(Stored items)
——
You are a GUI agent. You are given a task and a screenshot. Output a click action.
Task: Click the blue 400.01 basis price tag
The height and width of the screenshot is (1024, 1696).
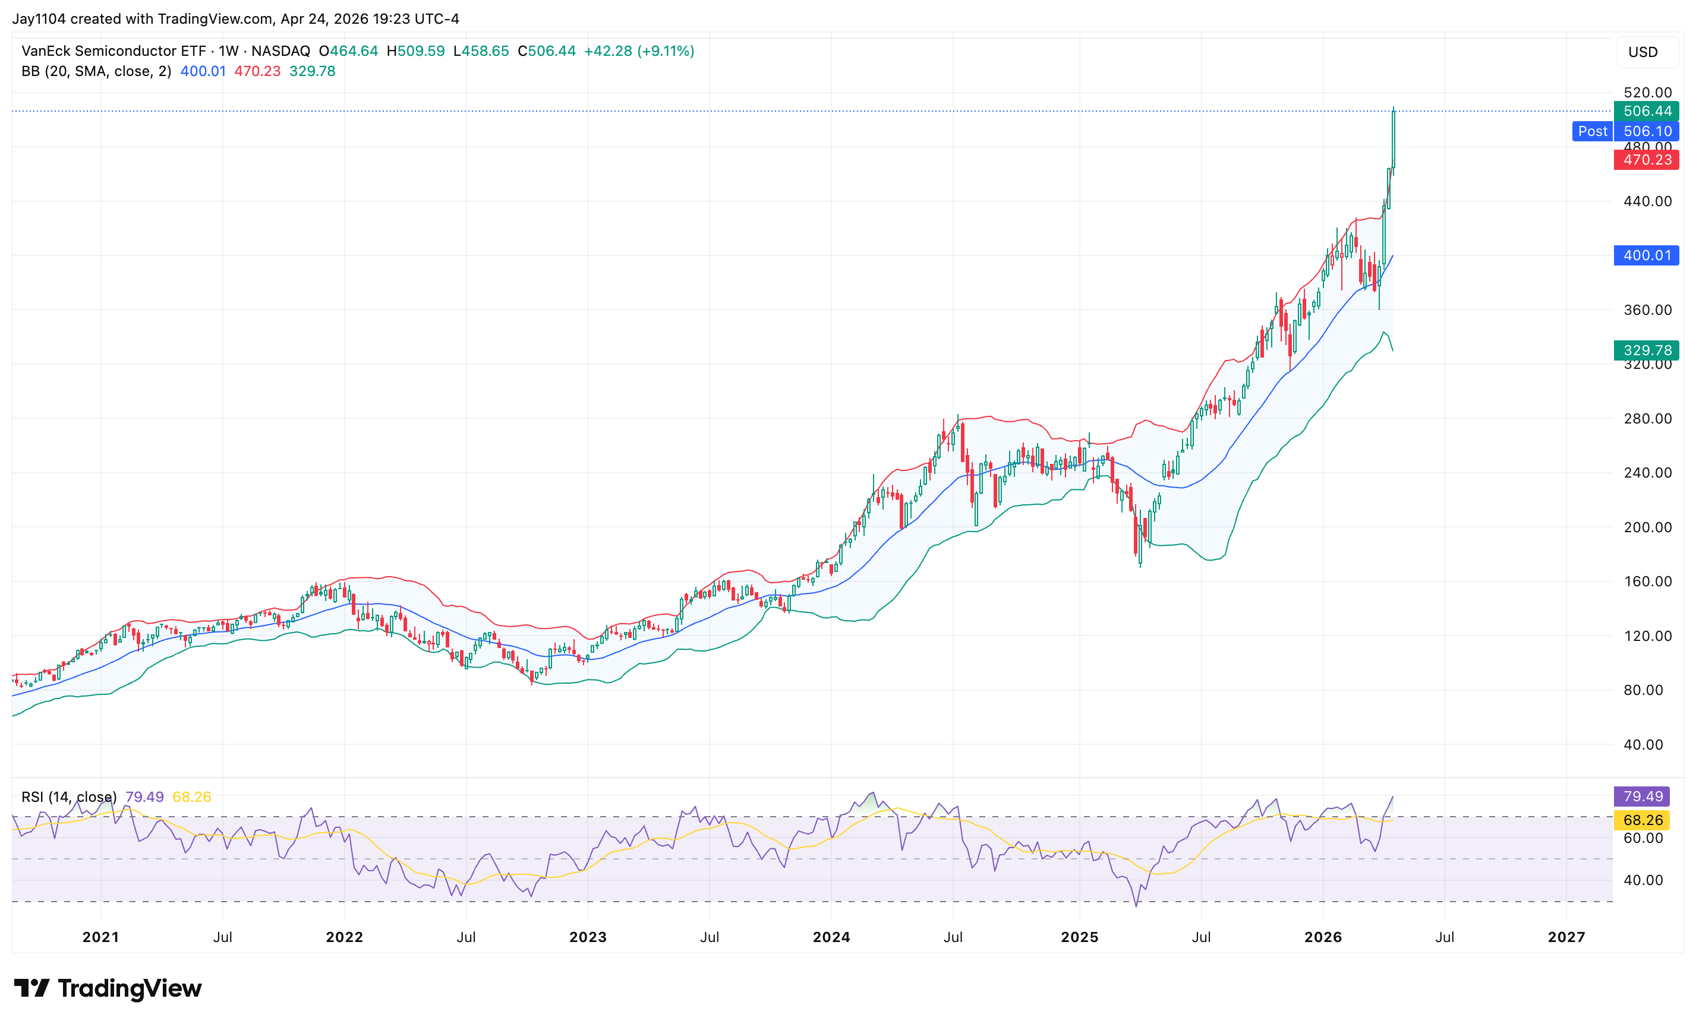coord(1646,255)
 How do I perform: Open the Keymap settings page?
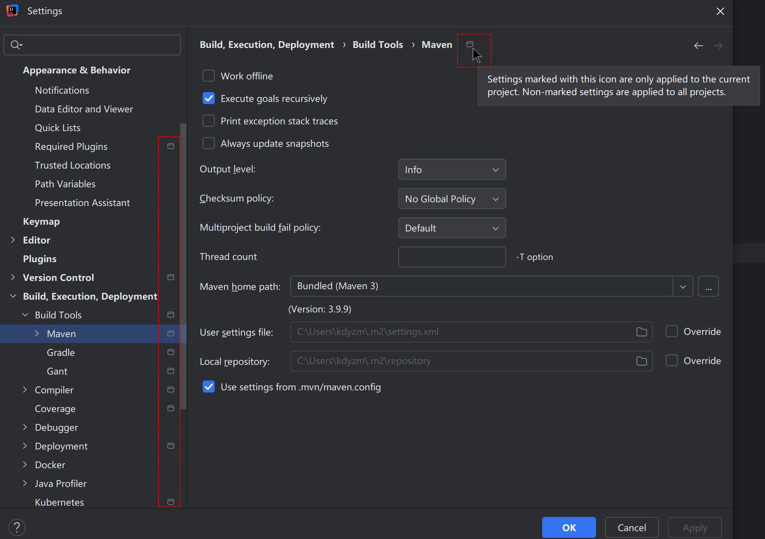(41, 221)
——
▶ **Problem requirements**: Each line from the one that holds "Task: Click the blue 400.01 basis price tag" through the final line of the data must be retyped exactly; the pictures must not appear.

▶ **Your response**:
Task: Click the blue 400.01 basis price tag
The height and width of the screenshot is (1024, 1696).
coord(1646,255)
 How do I perform: Open the Keymap settings page?
(41, 221)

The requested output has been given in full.